In the listing below, print exactly the lines between the line holding "Task: Select cell with formula =B7-B2" and the line holding "Task: Expand the Název profilu dropdown arrow", inclusive, and no more.

[DATA SECTION — start]

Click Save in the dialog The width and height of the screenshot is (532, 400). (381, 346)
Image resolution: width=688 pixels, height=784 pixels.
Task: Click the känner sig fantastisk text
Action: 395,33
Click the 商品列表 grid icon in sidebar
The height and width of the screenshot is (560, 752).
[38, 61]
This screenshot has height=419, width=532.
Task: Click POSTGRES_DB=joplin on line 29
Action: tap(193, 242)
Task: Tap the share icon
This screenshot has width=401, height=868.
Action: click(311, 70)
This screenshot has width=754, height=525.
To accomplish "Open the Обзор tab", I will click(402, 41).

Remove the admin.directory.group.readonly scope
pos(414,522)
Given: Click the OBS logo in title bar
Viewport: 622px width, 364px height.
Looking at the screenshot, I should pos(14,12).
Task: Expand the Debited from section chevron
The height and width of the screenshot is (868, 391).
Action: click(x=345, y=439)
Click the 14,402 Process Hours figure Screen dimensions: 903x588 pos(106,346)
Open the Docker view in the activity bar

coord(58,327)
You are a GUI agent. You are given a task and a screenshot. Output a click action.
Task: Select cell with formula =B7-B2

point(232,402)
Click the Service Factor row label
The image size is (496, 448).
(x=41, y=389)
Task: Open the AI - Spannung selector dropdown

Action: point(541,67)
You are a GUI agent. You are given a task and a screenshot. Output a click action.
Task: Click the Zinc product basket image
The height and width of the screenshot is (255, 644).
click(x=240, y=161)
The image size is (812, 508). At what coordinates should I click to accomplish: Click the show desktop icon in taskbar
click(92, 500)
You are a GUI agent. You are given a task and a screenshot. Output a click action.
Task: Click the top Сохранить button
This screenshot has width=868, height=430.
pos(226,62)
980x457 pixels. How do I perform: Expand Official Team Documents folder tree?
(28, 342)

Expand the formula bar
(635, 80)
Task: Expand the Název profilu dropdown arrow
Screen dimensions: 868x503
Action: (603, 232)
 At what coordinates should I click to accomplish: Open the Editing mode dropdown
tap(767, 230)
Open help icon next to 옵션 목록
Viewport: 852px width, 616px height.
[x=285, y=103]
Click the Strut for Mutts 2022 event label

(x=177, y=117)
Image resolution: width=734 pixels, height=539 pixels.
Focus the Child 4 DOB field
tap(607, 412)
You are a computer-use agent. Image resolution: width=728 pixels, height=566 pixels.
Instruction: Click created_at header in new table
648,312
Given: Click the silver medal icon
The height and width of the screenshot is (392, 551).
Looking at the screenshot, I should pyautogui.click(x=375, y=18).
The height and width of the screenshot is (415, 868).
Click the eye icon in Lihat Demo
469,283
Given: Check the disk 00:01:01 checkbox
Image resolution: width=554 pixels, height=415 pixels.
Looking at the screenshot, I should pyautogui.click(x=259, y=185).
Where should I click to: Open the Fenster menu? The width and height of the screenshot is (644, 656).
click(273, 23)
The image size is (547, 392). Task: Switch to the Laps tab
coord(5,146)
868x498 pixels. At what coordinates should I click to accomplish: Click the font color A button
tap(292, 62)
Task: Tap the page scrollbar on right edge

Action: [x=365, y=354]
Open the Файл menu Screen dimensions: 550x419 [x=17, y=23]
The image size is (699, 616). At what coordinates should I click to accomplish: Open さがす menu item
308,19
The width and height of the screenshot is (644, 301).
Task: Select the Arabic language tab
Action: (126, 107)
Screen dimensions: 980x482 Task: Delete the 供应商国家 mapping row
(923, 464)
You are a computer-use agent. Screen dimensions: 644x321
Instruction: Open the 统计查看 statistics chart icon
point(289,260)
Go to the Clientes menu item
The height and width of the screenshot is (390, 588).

[DATA SECTION — finish]

# RESPONSE FOR THIS EXERCISE
Task: Select cell with formula =B7-B2

point(232,402)
Click the Service Factor row label
The image size is (496, 448).
(x=41, y=389)
Task: Open the AI - Spannung selector dropdown

Action: point(541,67)
You are a GUI agent. You are given a task and a screenshot. Output a click action.
Task: Click the Zinc product basket image
The height and width of the screenshot is (255, 644).
click(x=240, y=161)
The image size is (812, 508). At what coordinates should I click to accomplish: Click the show desktop icon in taskbar
click(92, 500)
You are a GUI agent. You are given a task and a screenshot. Output a click action.
Task: Click the top Сохранить button
This screenshot has width=868, height=430.
pos(226,62)
980x457 pixels. How do I perform: Expand Official Team Documents folder tree?
(28, 342)

Expand the formula bar
(635, 80)
Task: Expand the Název profilu dropdown arrow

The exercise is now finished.